Lauren Powless, 18, and Madeline Jackson, 15, died when the vehicle in which they were riding went off of Lake Road and struck a tree at about 2:30 a.m. in Ironwood Township.

Zachery Hammond, 20, of Ironwood survived the crash with minor injuries.

The two girls also were from Ironwood, but they were students at A.D. Johnston Junior and Senior High School and shared the additional bond of having been foster sisters.

“Our hearts are aching,” said Bessemer superintendent Dave Wineburner.

Wineburner and Dan Niemi, ADJ principal, took time on Wednesday to talk to the Daily Globe about how school officials and other members of the community have been trying to help students to cope with the tragedy.

Students themselves, however, also found ways to address the issue themselves. Niemi said they organized a Sunday evening vigil on their own at the site of the accident, where they left flowers and photos.

“The kids were almost a step ahead of us,” said Niemi, who added, “I think the healing started at that point. They did a great job.”

School officials also have been busy ever since they first learned of the accident early Saturday morning. Niemi said he and Wineburner met then with members of their immediate crisis team, which includes Mark Movrich, Nick Heikkila and Diana Hanson, as well as some other staff members.

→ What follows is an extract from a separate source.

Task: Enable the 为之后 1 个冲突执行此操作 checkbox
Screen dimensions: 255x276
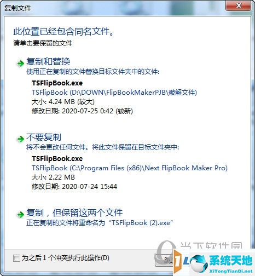Action: [16, 258]
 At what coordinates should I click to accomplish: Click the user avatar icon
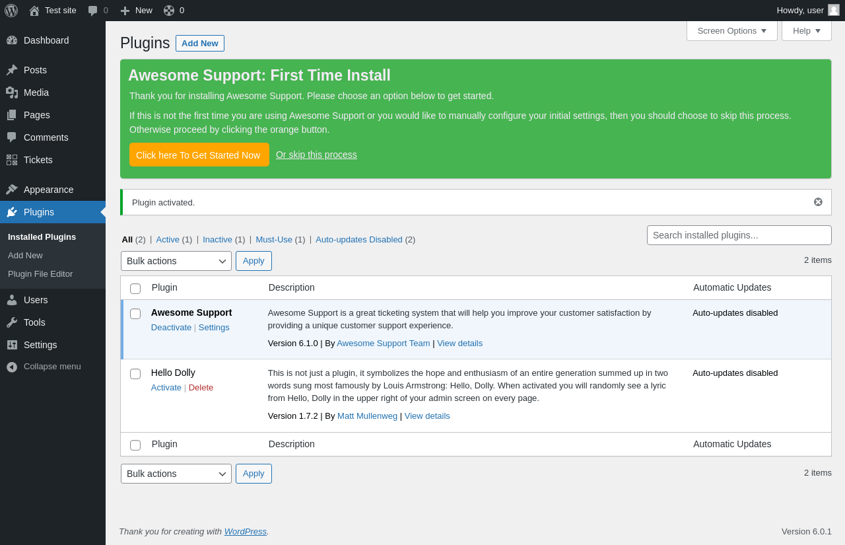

They notified the entire staff, prepared statements, and made initial decisions regarding how to move forward.

On Sunday afternoon, Niemi said the entire school staff met to develop a plan regarding how to address students on Monday morning.

Representatives from the Gogebic-Ontonagon Intermediate School District, other area schools, local law enforcement, and other agencies also attended.

“Our kids know each other, and it impacts all of us,” said Wineburner regarding the “welcome” support received from other schools. Moreover, Powless also had attended Luther L. Wright K-12 School through her ninth grade.

Niemi commended Corrie Riel, who heads the Gogebic County community trauma team from the Michigan Department of Health and Human Services, who he said did “a great job” in directing them.

He also commended Crystal Suzik of the Range Suicide Prevention Council. “She offered a lot of help with the kids, and she’s been here through the duration,” he said.

“They don’t give you a class in this,” said Wineburner regarding how the district staff has approached the issue. “You kind of have to feel your way through it.”

He said the interplay of support among staff, including clergy, local law enforcement and other agencies, and other community members has made all the difference. “I’m so proud of them,” he said regarding Niemi and school staff and added that support from local law enforcement, other schools and agencies, and other community members has been “nothing short of amazing.”

“It’s going to affect us all,” said Wakefield-Marenisco superintendent Jason Gustafson to his board of education members at their Monday evening.

He explained that junior high and high school students from the Wakefield K-12 School were assembled in the gym Monday morning so that head teacher and counselor Mark Lane could explain the accident and provide support.

Gustafson added Wednesday that all area schools had grief support workers available Monday.

Wakefield-Marenisco students and staff also prepared sympathy cards and delivered them with blue and yellow flowers to ADJ.

David Jackson, Madeline’s brother, will be among 30 students participating in their high school graduation ceremony in ADJ’s gym on Friday evening. Powless also had been set to graduate with that group.

“It’s going to be an emotional day,” said Wineburner, who added that Powless’ image will be in a slideshow with her fellow basketball players.

He added, however, “We’re going to celebrate their lives” and explained that both of the lost girls would want their classmates to move forward with their own lives.

As a benefit for the girls’ families, a spaghetti dinner will be held on May 28 from 4-7 p.m. at VFW Post 3673 on U.S. Hwy. 2 in Bessemer.